Target objects | SVM | IW-SVM | IWS-SVM |
Kitten | 0.80 | 0.74 | 0.85 |
Puppy | 0.85 | 0.78 | 0.90 |
Motorcycle | 0.70 | 0.72 | 0.84 |
Car | 0.75 | 0.76 | 0.81 |
Average | 0.78 | 0.75 | 0.85 |
4. Conclusion
To overcome the research disadvantages of visual attention computational models and eye-tracking technology in optimizing image recommendations, this paper proposes an image classification method based on interest selection. We focus on explaining the eigenvector of weighted interest points and complete relevant click experiments to realize the classification of experimental scene objects.

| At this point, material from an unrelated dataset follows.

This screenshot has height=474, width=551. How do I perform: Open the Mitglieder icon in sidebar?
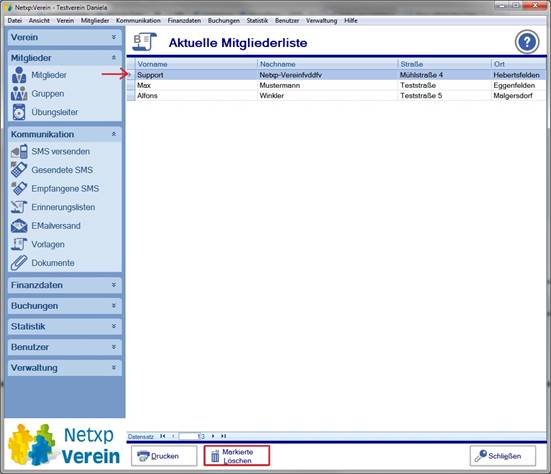pos(19,75)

The experimental results show that (1) the subjects’ first and second choices of interest have a great impact on the target classification in the experimental scenes; (2) the IWS-SVM method has the best overall effect on the target object classification in the four kinds of experimental scenes; (3) the accuracy of target classification combined with the IWS classification algorithm is higher than that of the traditional methods and the IW method; and (4) the interest point method can effectively improve image information retrieval. Our results have shown that the interest point selection can be used as a novel solution to overcome the semantic gap. Therefore, future work could use other information (e.g., eye movements and electroencephalogram) to improve the overall satisfaction of image recommendation.
Conflicts of Interest
The authors declare that they have no conflicts of interest.
Acknowledgments
This study was supported by the National Natural Science Foundation of China (no. 61903346), Postdoctoral Research Project in Jiangsu Province (nos. 2020Z034 and 2019K086), Natural Science Research Project of Colleges and Universities in Jiangsu Province (no. 18KJB520007), China Postdoctoral Science Foundation (no. 2020T130129ZX), and Research Project of Philosophy and Social Sciences at Jiangsu Universities (no. 2020SJA0767).
Open Research
Data Availability
The images used to support the findings of this study are available from the corresponding author upon request.